A new study provides a disturbing report card concerning our efforts to grow future generations of American wage earners and families. It reveals the startling role that geographic location plays in determining our children’s potential for upward mobility. The study by researchers at Harvard University and the University of California-Berkeley looks at kids who were born in the 1980s and wo were about age 30 in 2010.

It turns out that there are some places in the U.S. where children from low-income families have a high probability of succeeding. In other places, however, there is a persistent inequality. The study indicates that geography matters less for well-to-do kids, but it’s critical for middle-class and poor kids. In areas with a small middle class or where middle-class families are raised apart from poor families, poor kids were less likely to move up the economic ladder as adults.

So what sorts of places are good at helping children rise above their parents’ poverty? Researchers have pinpointed a few key causal factors. Lower school dropout rates play a major role,as well as factors relating to family structure, such as two-parent families. Civic engagement, religiosity, and cohesiveness of the community are important ingredients.

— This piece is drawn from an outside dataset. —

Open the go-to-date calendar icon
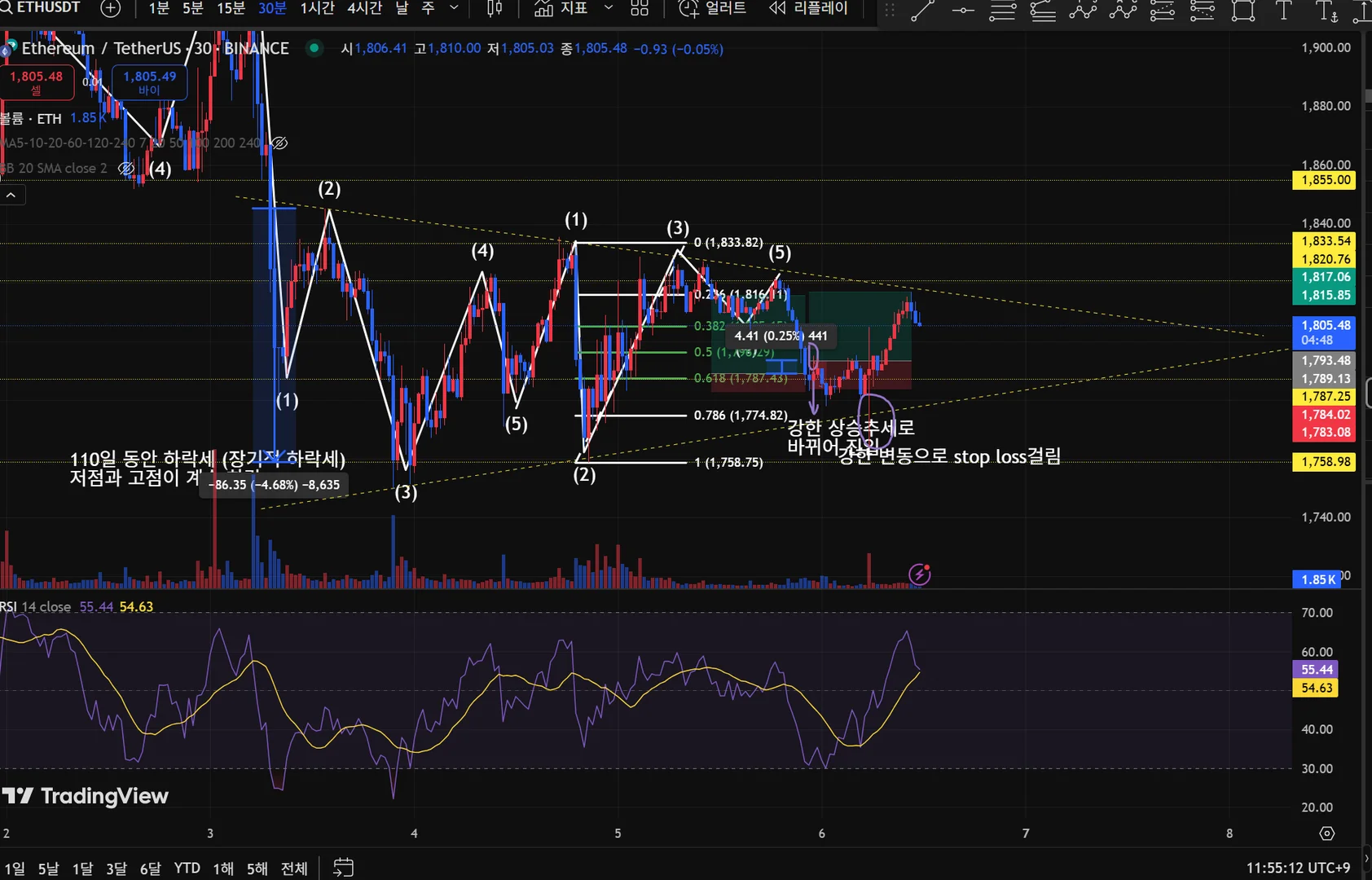Screen dimensions: 1372x880 (x=343, y=868)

Rural areas weren’t part of the study. The cities that do it best, however, often were smaller and located in less-urban states. That’s not too surprising, is it? For years, rural America has been an incubator for high-achieving youth. One rural characteristic has been a wide spectrum of economic levels; there are no gated communities. 

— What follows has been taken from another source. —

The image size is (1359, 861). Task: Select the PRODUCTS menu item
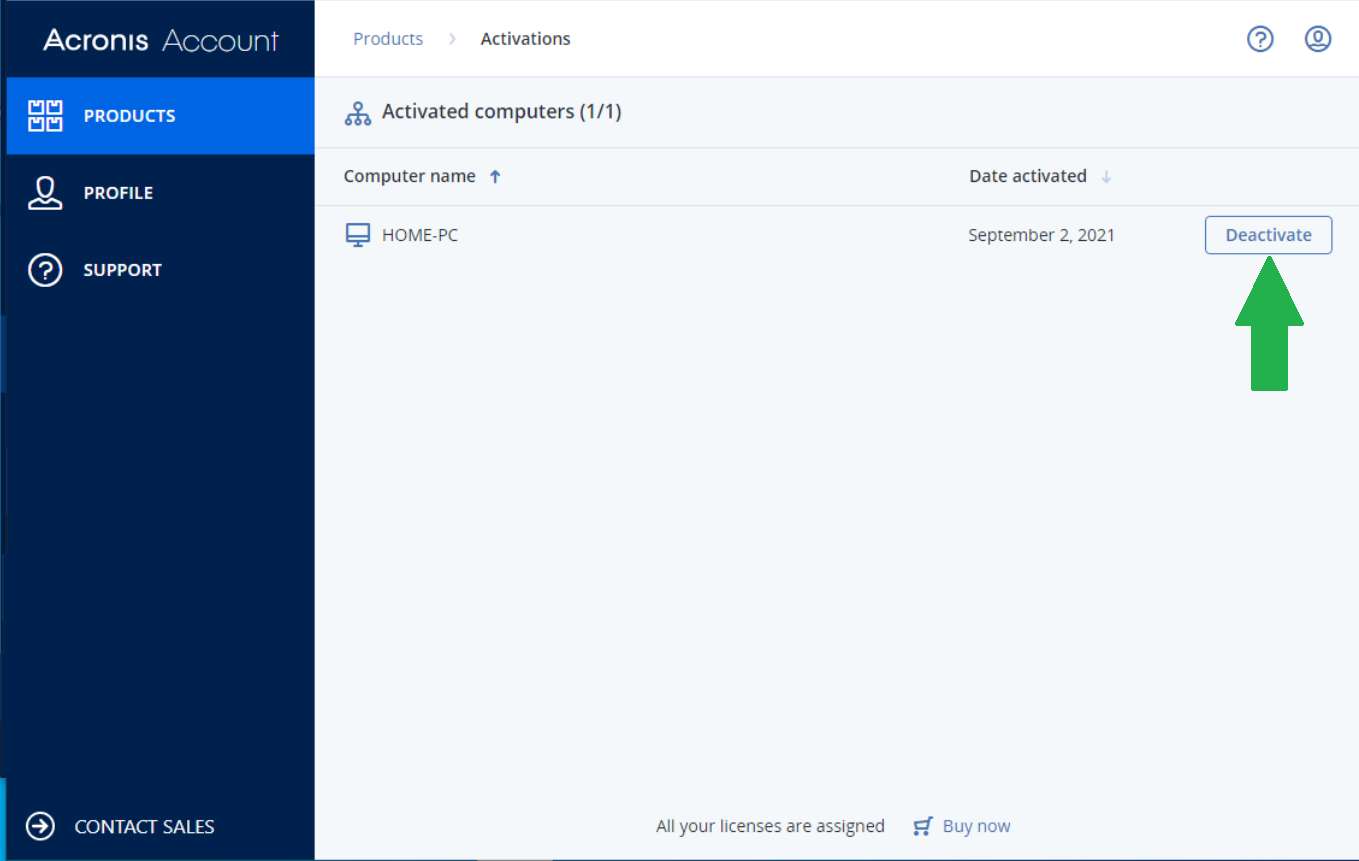click(160, 116)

My daughter’s friend from the Des Moines suburbs learned this lesson when she visited our farm for the first time. The young lady arrived later than expected, saying she had lost her way in the dark. At one point, she had turned left into a driveway with a set of pillars. It was the cemetery south of our farm.

Unfortunately, inequality is increasing in rural America today. The number of students who qualify for free and reduced school lunches is growing. We need to redouble our efforts to maintain good schools and our historically low dropout rates. Two thirds of jobs will require some level of postsecondary education, but I’m concerned that this message isn’t getting through to many rural parents today. I see capable students in surrounding communities who settle for a minimum-wage job after they graduate from high school.

As the research indicates, communities also play a strong role in encouraging kids to achieve greater success than their parents. Rural communities must remain connected to their youth. Traditional community pillars must be reinforced to withstand the forces of open enrollment, home schooling, and school reorganization that weaken the bonds that unify us. Churches must create new ways to fit into hectic lives of young families.

Growing a new generation 

Rural communities that succeed in positioning their youth for higher upward mobility will be challenged to grow good job opportunities that attract them to return after they earn a degree or learn a trade.

We need to learn from experienced apple growers, who remove a portion of blossoms from their trees each season so the remaining fruit gets bigger. 

Rural America will continue to send a certain percentage of its new crop of graduates out into the world, where they’ll generally prosper. Nurturing the crop that remains by growing it to achieve its full potential needs to be our number one goal.